• **PASSAGE À EXAMINER**:
════
Dès lors, réformant le jugement entrepris il convient de dire le licen-ciement de Mme B dépourvu de cause réelle et sérieuse.

* Sur l’indemnisation du préjudice né du licenciement abusif :

Aux termes des dispositions de l’alinéa 2 de l’article L.1235-5 du code du travail, le salarié ayant moins de deux ans d’ancienneté ou celui employé par une entreprise employant habituellement moins de onze salariés, peut prétendre en cas de licenciement abusif, à une indemnité calculée en fonction du préjudice subi.

La XXX employait moins de onze salariés. Mme B percevait un salaire de 1.546,67 € brut par mois, elle avait une ancienneté de 3 ans et quatre mois ; après une période de chômage pendant laquelle elle a perçu l’allocation d’aide au retour à l’emploi d’un montant compris entre 55 € et 56 € par jour entre les mois d’avril à décembre 2012, elle a retrouvé du travail à compter du 03 décembre 2012 pour un salaire inconnu. Il n’est donc pas démontré qu’elle a subi une perte financière pendant cette dernière période.

En conséquence, il convient de condamner la XXX à lui payer la somme de 9.000 € à titre de dommages intérêts pour le préjudice tant moral que financier lié à la perte d’emploi.

Au regard des circonstances humiliantes dans lesquelles l’inaptitude de la salariée a été provoquée la XXX sera en outre condamnée à lui payer la somme de 2.000 € à titre de dommages intérêts en réparation du préjudice moral qui en est résulté.

Ces sommes produiront intérêts au taux légal à compter de ce jour en application des dispositions de l’article 1153-1 du code civil.

En application des dispositions de l’article L.1234-1 du code du travail peut prétendre au paiement d’une indemnité compensatrice de préavis de deux mois, soit la somme de 3.093,34 € bruts outre 309,33 € bruts au titre de l’indemnité compensatrice de congés payés sur préavis, avec intérêts courant au taux légal à compter du 25 février 2011 en application des dispositions de l’article 1153 du code civil.

Par application combinée des dispositions des articles L.1234-9 et R.1234-2 du code du travail Mme B est en droit de prétendre au paiement d’une indemnité de licenciement d’un montant égal à un cinquième de mois de salaire par année d’ancienneté en tenant compte des mois de service accomplis au-delà des années pleines soit la somme de 1.031,11 € bruts avec intérêts courant au taux légal à compter du 25 février 2011 en application des dispositions de l’article 1153 du code civil.
════
• **EXTRAIT DE DONNÉES**:

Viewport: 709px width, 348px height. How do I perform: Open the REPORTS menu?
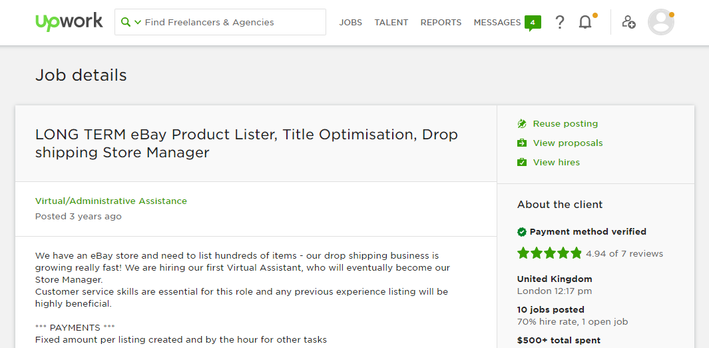pyautogui.click(x=441, y=22)
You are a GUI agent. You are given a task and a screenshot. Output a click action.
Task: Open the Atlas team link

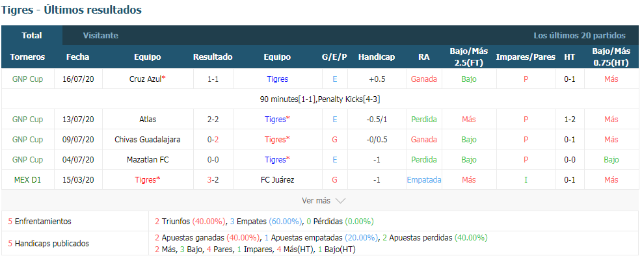148,120
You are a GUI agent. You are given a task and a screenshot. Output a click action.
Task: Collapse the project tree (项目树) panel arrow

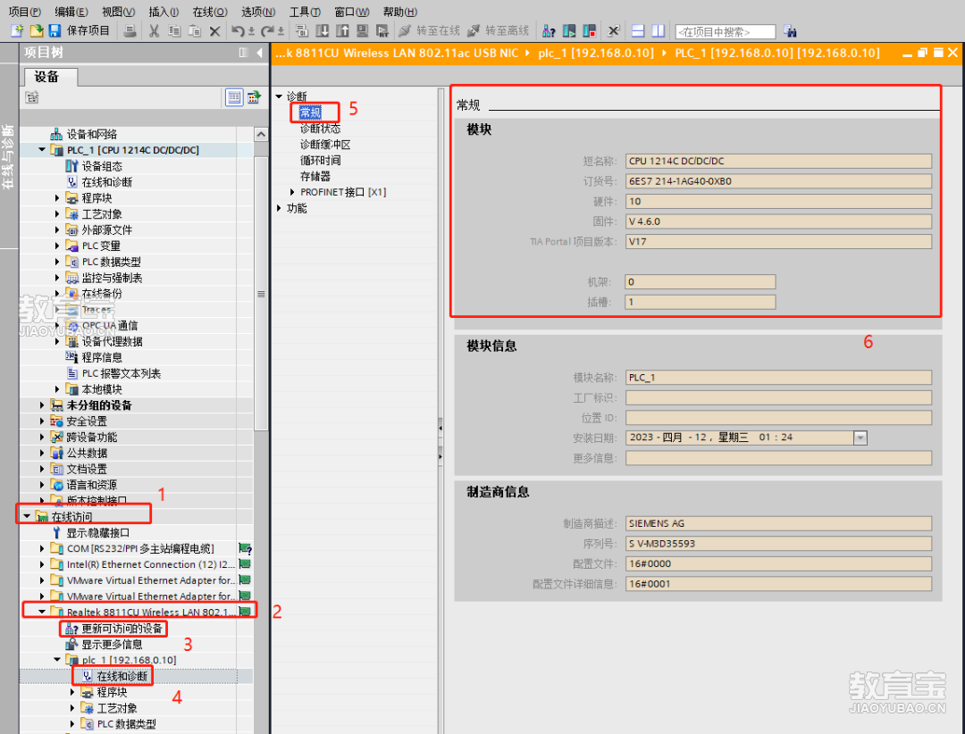[260, 54]
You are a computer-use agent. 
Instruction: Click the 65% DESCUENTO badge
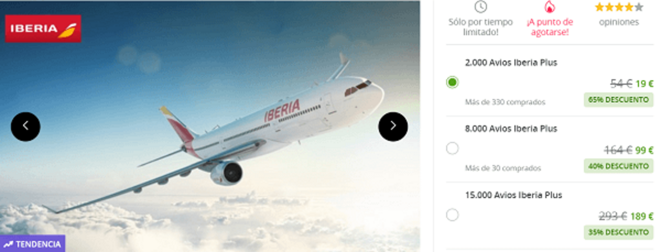pyautogui.click(x=618, y=100)
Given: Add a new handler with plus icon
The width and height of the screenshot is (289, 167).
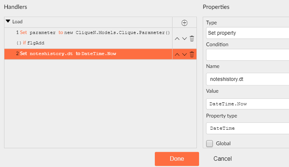Looking at the screenshot, I should point(184,23).
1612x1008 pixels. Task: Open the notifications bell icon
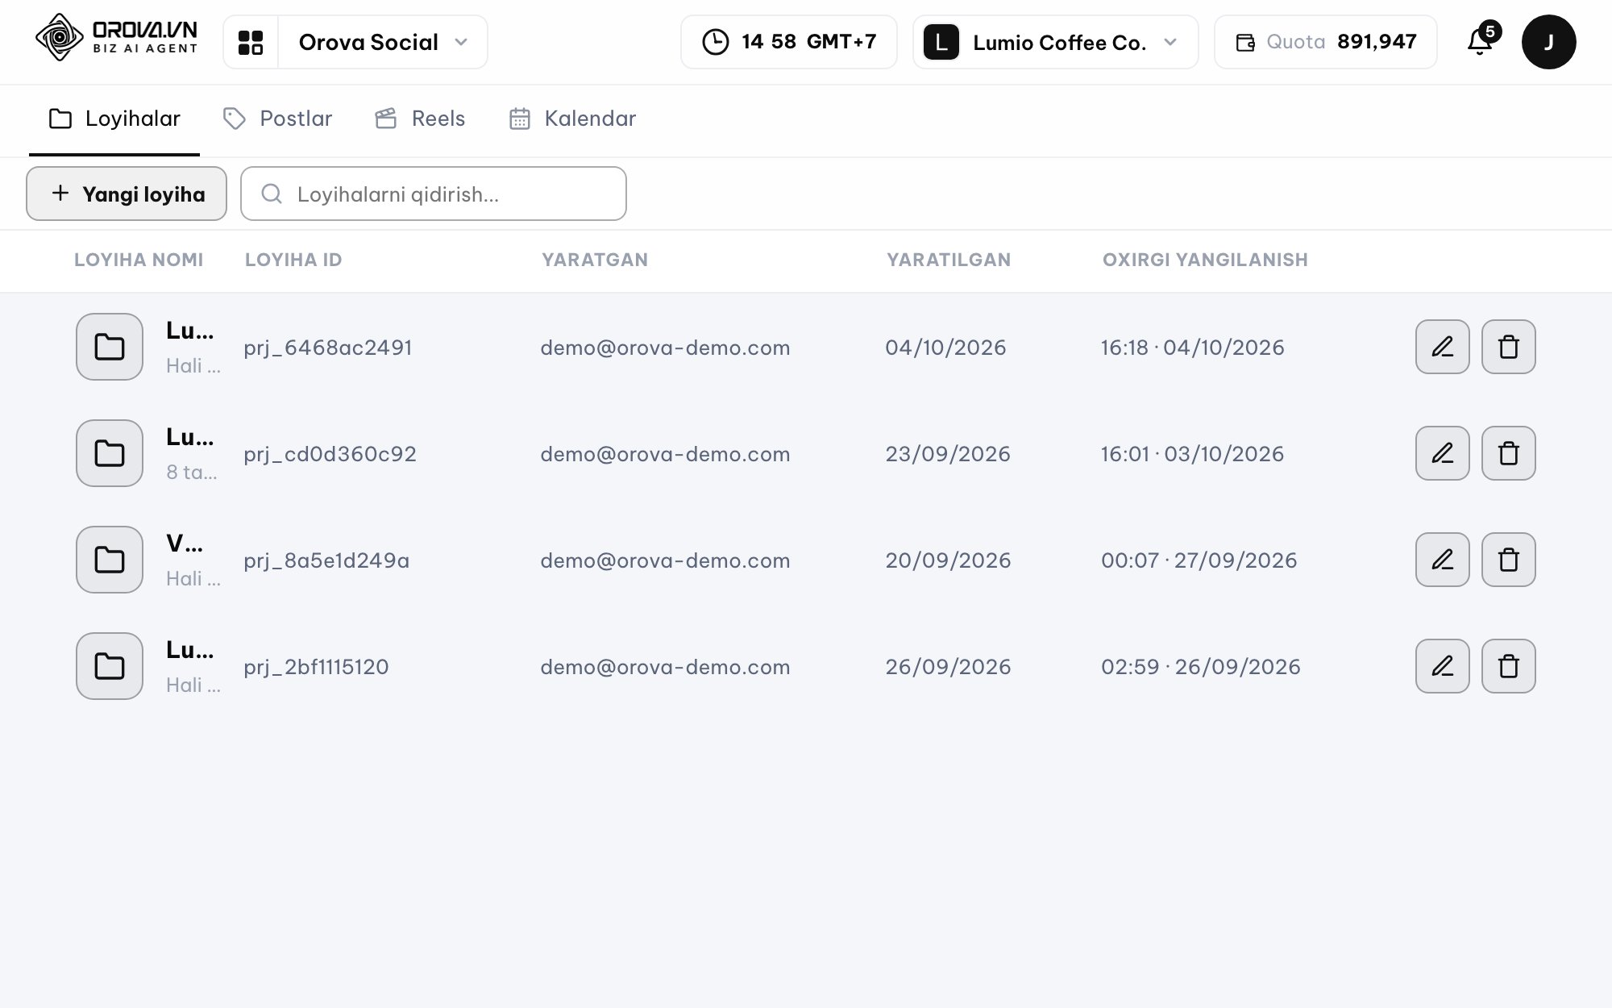pyautogui.click(x=1481, y=42)
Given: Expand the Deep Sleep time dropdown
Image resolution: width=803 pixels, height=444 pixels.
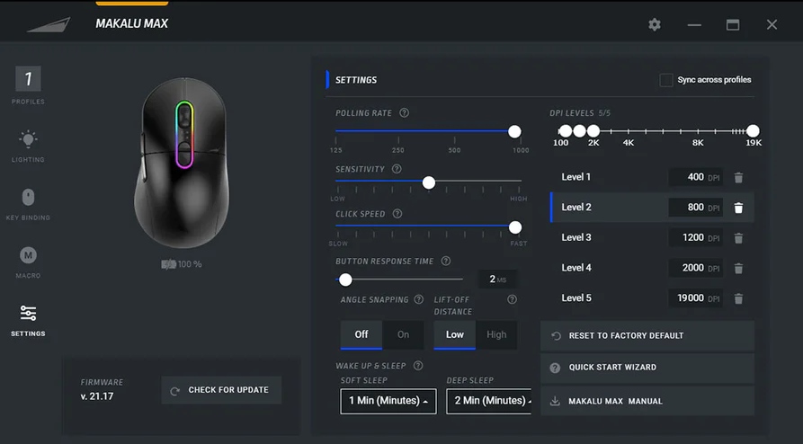Looking at the screenshot, I should [491, 401].
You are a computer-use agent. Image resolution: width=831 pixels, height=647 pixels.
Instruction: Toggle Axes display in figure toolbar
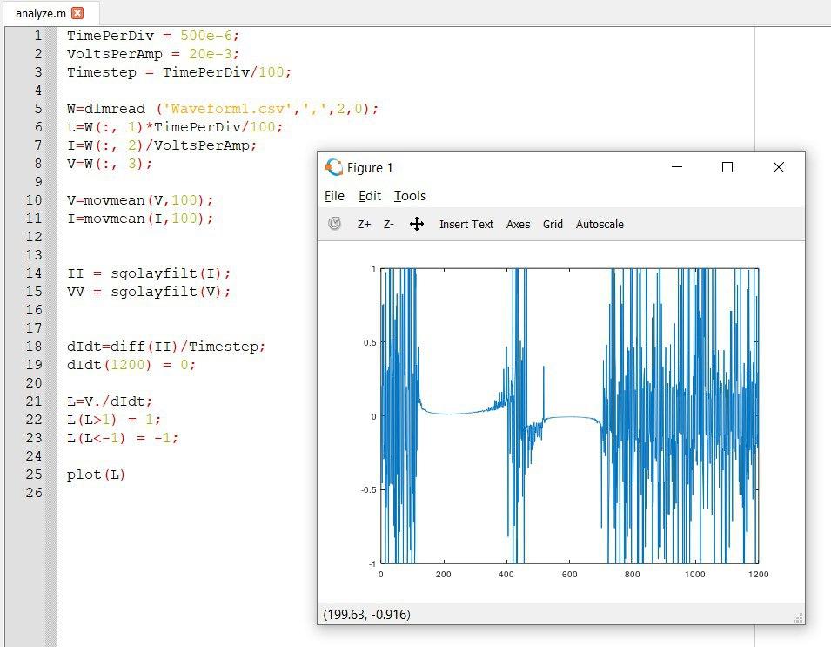pos(518,224)
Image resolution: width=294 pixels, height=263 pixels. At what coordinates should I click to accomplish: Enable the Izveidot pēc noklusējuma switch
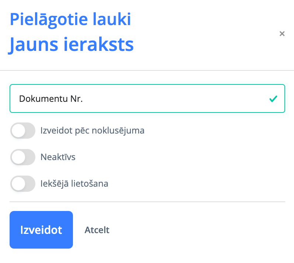pos(23,131)
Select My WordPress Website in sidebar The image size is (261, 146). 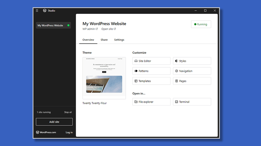tap(53, 25)
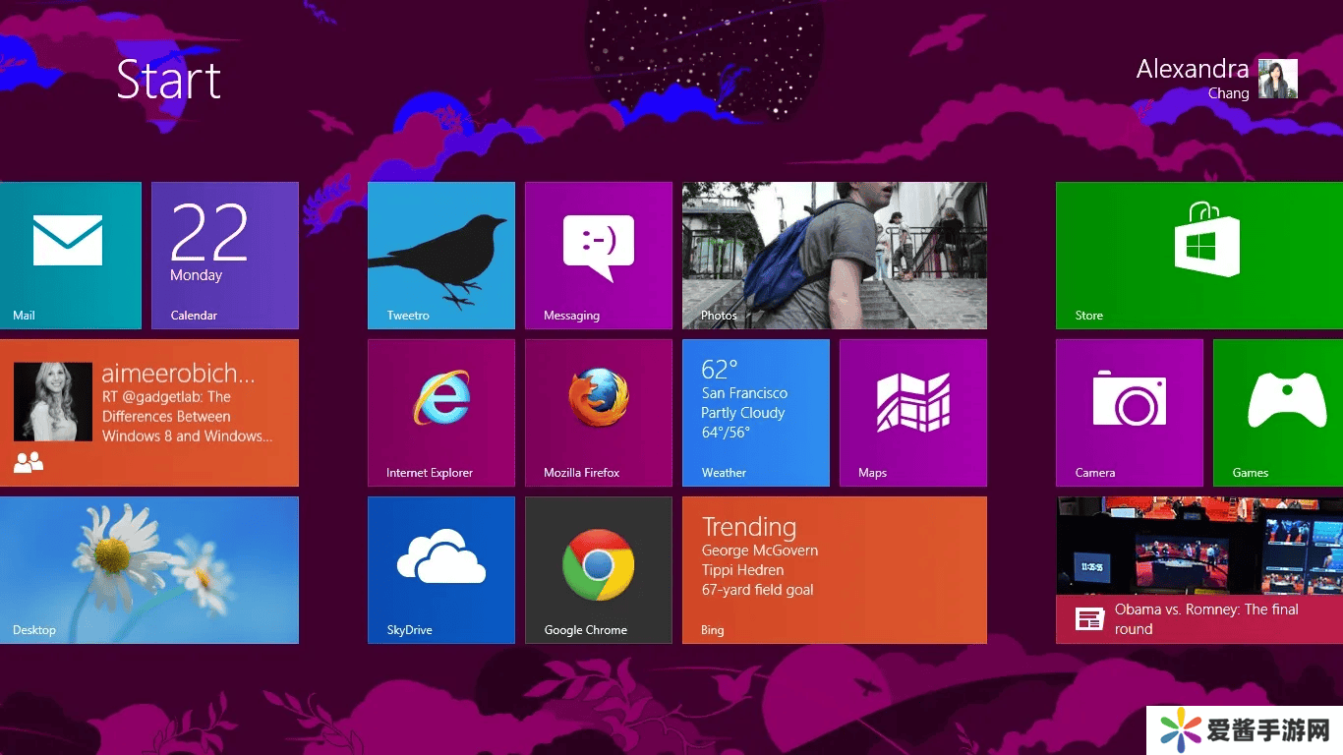The height and width of the screenshot is (755, 1343).
Task: Click George McGovern in the Trending tile
Action: (x=759, y=551)
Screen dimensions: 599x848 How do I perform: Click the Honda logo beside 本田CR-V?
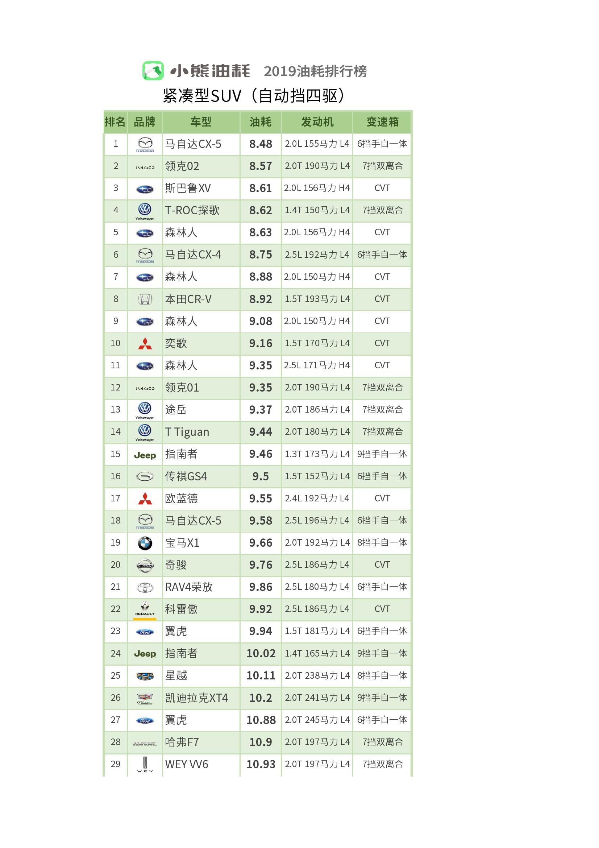point(145,299)
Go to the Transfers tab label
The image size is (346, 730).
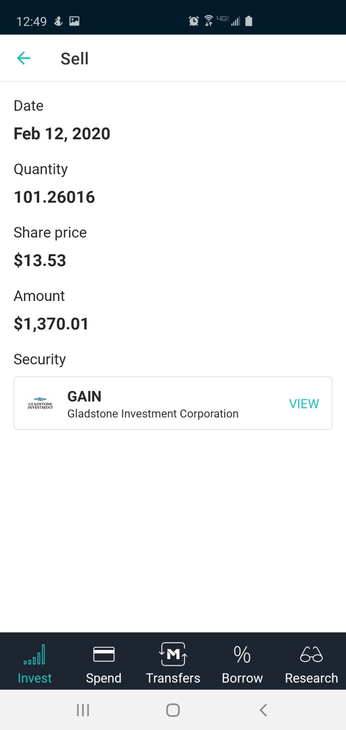[x=173, y=678]
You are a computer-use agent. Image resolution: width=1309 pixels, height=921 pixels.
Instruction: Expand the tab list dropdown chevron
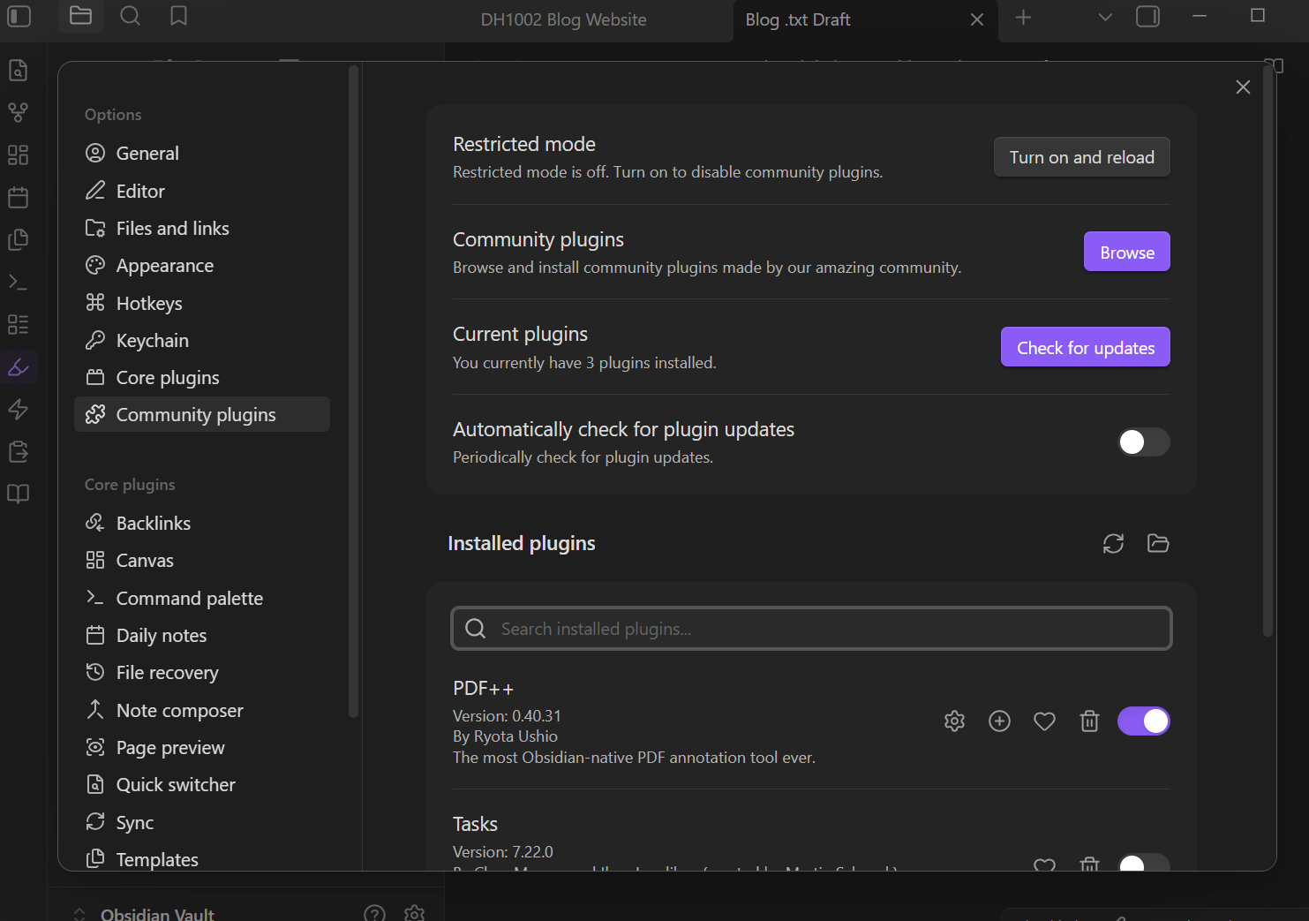tap(1104, 18)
════
• **ACTIVITÉS**:
A. Recopiez à l'identique le passage à examiner, depuis les mots contenant "Au regard des" jusqu'à "1153-1 du code civil.".
B. D'après le passage à examiner, à partir de quelle date Mme B a-t-elle retrouvé du travail ?
C. Dressez la liste de tous les articles du code du travail cités dans le passage à examiner.

• **RÉPONSES PAR TÂCHE**:
A.
Au regard des circonstances humiliantes dans lesquelles l’inaptitude de la salariée a été provoquée la XXX sera en outre condamnée à lui payer la somme de 2.000 € à titre de dommages intérêts en réparation du préjudice moral qui en est résulté.

Ces sommes produiront intérêts au taux légal à compter de ce jour en application des dispositions de l’article 1153-1 du code civil.

B. À compter du 03 décembre 2012.

C. L.1235-5, L.1234-1, L.1234-9, R.1234-2